◆ **Text**:
start

Recently I watched what has come to be my all-time favorite episode of any TV show: Star Trek’s “The City on the Edge of Forever.” In the first place, I’m a sucker for tragic impossible romances (Gatsby and Daisy, John Ferguson and Judy Barton, Aeneas and Dido, etc) and this is arguably the best that classic TV has to offer in that vein. This one has an advantage over the competition as well, because Edith Keeler by herself is yet another of my top favorite fictional characters. I admire her optimism in a cynical world and see it as a model for the outlook we should all have going forward in these troubled times (though it’s often hard to do, and I’m far from perfect at it myself.)

end

Stored entries:

start

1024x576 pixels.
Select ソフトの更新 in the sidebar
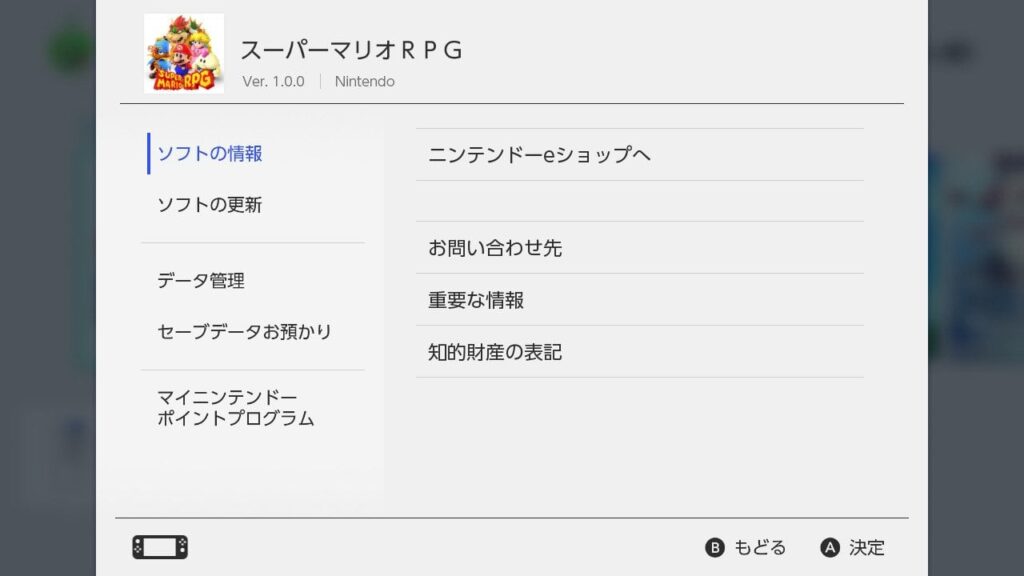coord(208,205)
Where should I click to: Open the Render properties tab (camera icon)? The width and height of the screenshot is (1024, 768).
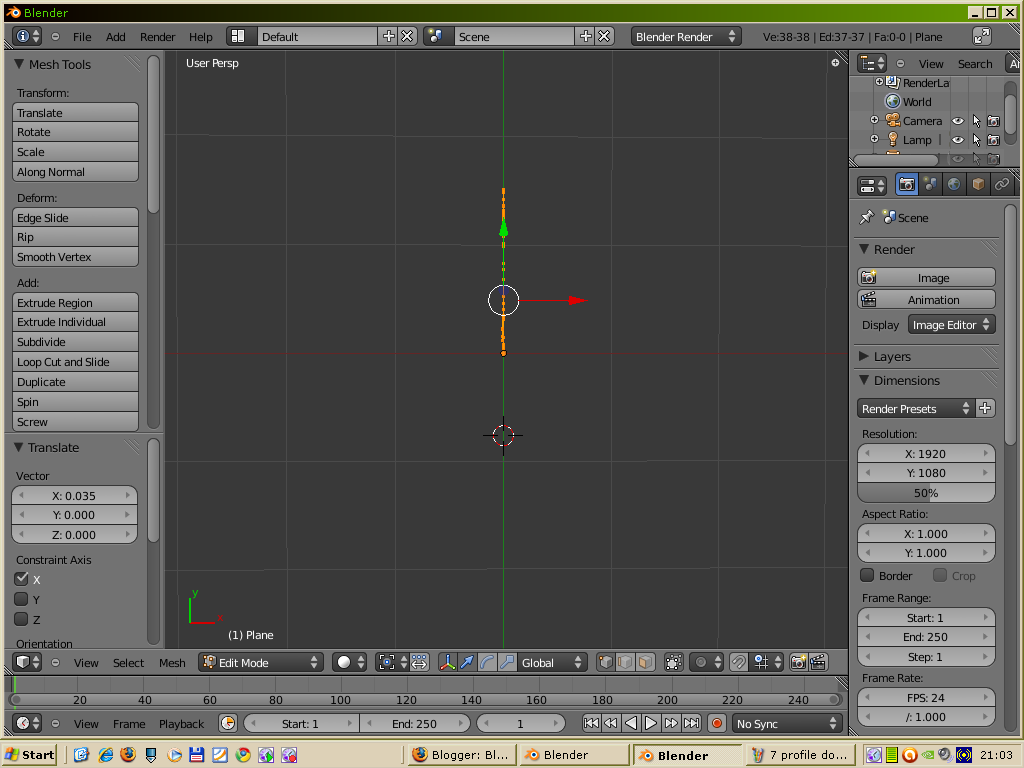(x=906, y=184)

end

◆ **Job 1**:
Using the post about the Star Trek episode, answer the following:
(a) Which episode does the writer call an all-time favorite?
(b) Which character does the writer also count among top favorite fictional characters?
(c) What quality of that character does the writer admire?
◆ **Job 2**: Output, word for word, the stretch of the Star Trek post from "Recently I watched" through "at it myself.)".

◆ **Expected answer 1**:
(a) "The City on the Edge of Forever"
(b) Edith Keeler
(c) Her optimism in a cynical world

◆ **Expected answer 2**:
Recently I watched what has come to be my all-time favorite episode of any TV show: Star Trek’s “The City on the Edge of Forever.” In the first place, I’m a sucker for tragic impossible romances (Gatsby and Daisy, John Ferguson and Judy Barton, Aeneas and Dido, etc) and this is arguably the best that classic TV has to offer in that vein. This one has an advantage over the competition as well, because Edith Keeler by herself is yet another of my top favorite fictional characters. I admire her optimism in a cynical world and see it as a model for the outlook we should all have going forward in these troubled times (though it’s often hard to do, and I’m far from perfect at it myself.)